We will then proceed to discuss applying this paradigm to low-resource incident languages (ILs). We will use name tagging problem in an emergent setting as a case study - the tagger needs to be complete within a few hours for a new IL using very few resources. Inspired by observing how human annotators attack this challenge, we propose a new expectation-driven learning framework. In this framework we rapidly acquire, categorize, structure and zoom in on IL-specific expectations (rules, features, patterns, gazetteers, etc.) from various non-traditional sources: consulting and encoding linguistic knowledge from native speakers, mining and projecting patterns from both mono-lingual and cross-lingual corpora, and typing based on cross-lingual entity linking. We also propose a cost-aware combination approach to compose expectations. Experiments on seven low-resource languages demonstrate the effectiveness and generality of this framework: we are able to setup a name tagger for a new IL within two hours, and achieve promising results.

 

报告人简介(BIOGRAPHY): 

Heng Ji is Edward P. Hamilton Development Chair Associate Professor in Computer Science Department of Rensselaer Polytechnic Institute.
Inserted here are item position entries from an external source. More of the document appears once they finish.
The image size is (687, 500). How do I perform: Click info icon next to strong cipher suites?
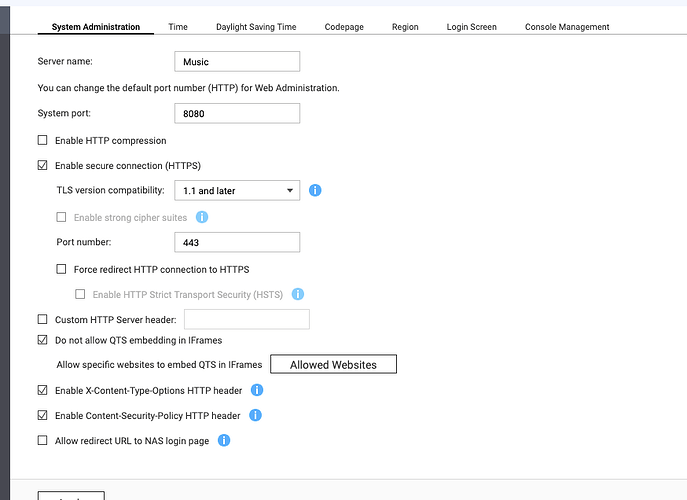(202, 217)
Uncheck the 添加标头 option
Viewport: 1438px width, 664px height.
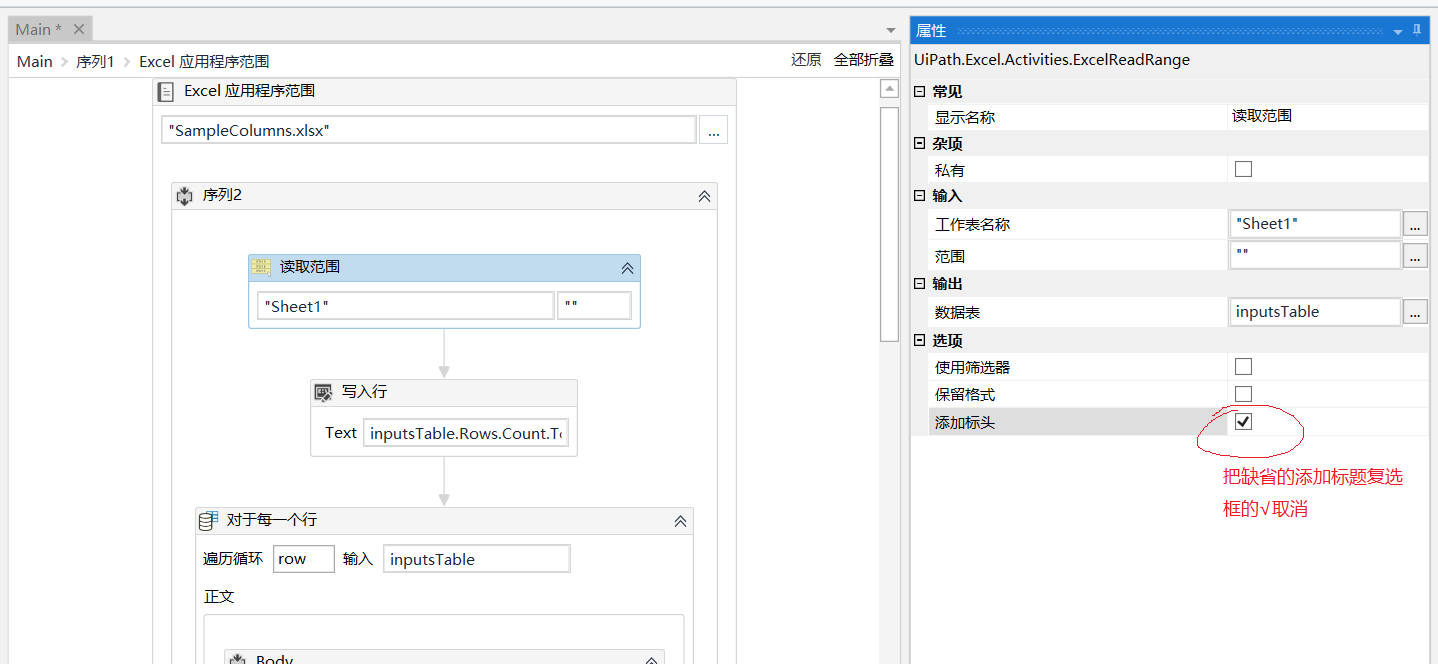tap(1243, 421)
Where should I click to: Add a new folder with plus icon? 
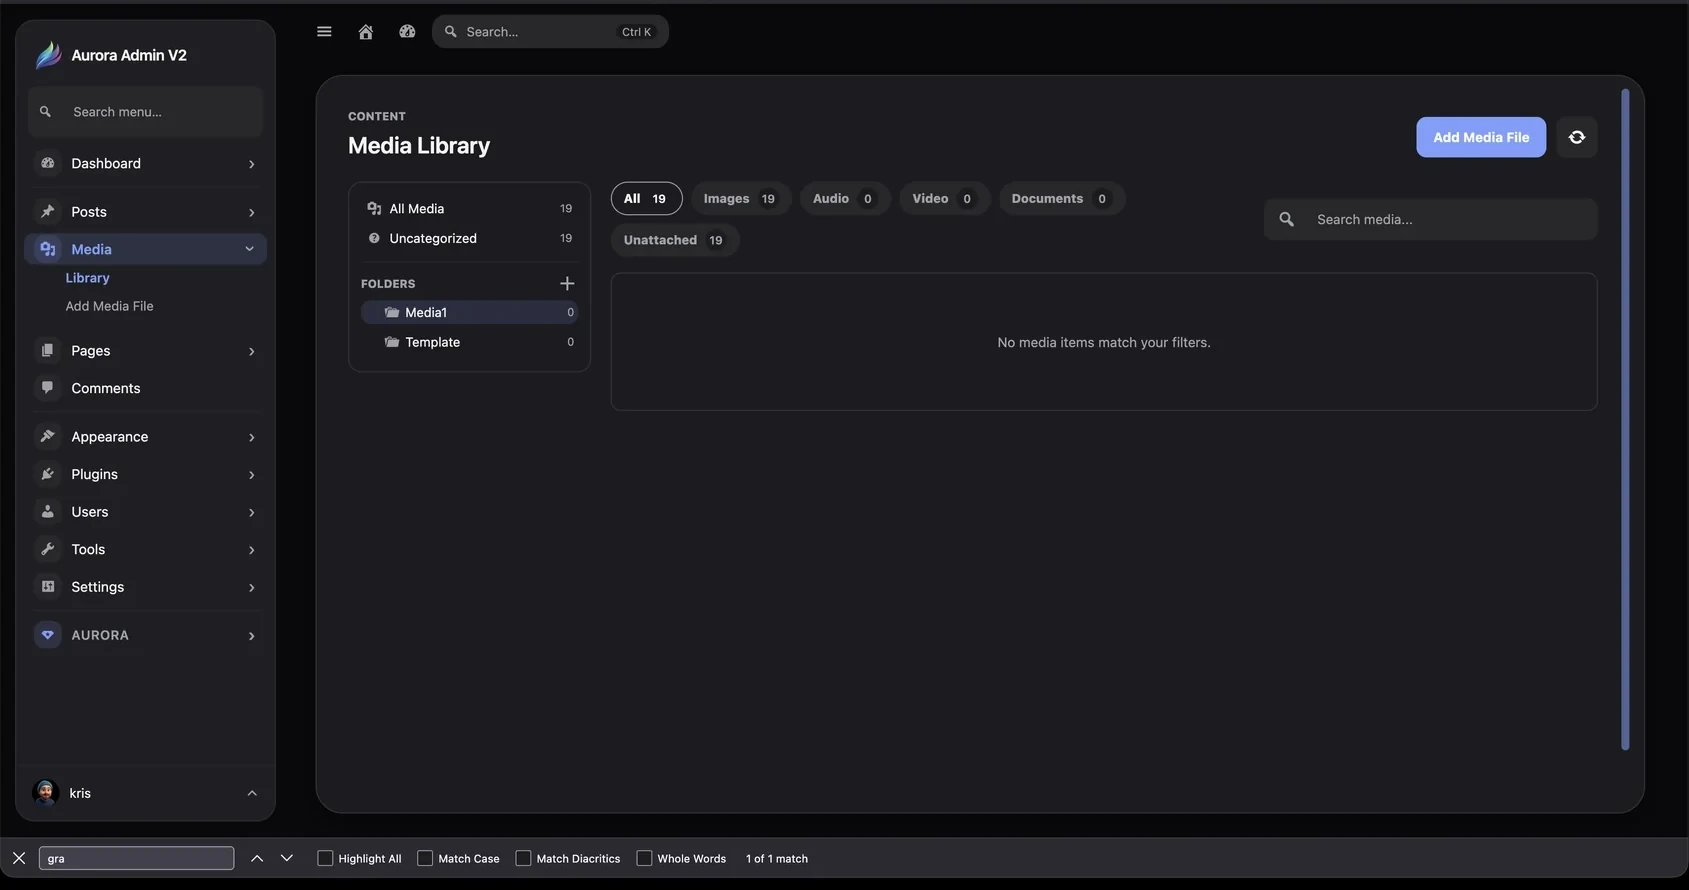[x=567, y=283]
She received her Ph.D. in Computer Science from New York University. Her research interests focus on Natural Language Processing and its connections with Vision, Data Mining, Network Science, Social Cognitive Science and Security. She received "AI's 10 to Watch" Award by IEEE Intelligent Systems in 2013, NSF CAREER award in 2009, Google Research Awards in 2009 and 2014, Sloan Junior Faculty Award in 2012, IBM Watson Faculty Award in 2012 and 2014, PACLIC2012 Best Paper Runner-up, "Best of SDM2013" paper and "Best of ICDM2013" paper. She coordinated the NIST TAC Knowledge Base Population task in 2010, 2011, 2014, 2015 and 2016, served as the Information Extraction area chair for NAACL2012, ACL2013, EMNLP2013, NLPCC2014, EMNLP2015, NAACL2016 and ACL2016, the vice Program Committee Chair for IEEE/WIC/ACM WI2013 and CCL2015, Content Analysis Track Chair of WWW2015, the Financial Chair of IJCAI2016 and the Program Committee Chair of NLPCC2015. Her research is funded by the U.S. government (DARPA, ARL, AFRL, NSF, IARPA and DHS) and industry (Google, Disney, IBM and Bosch).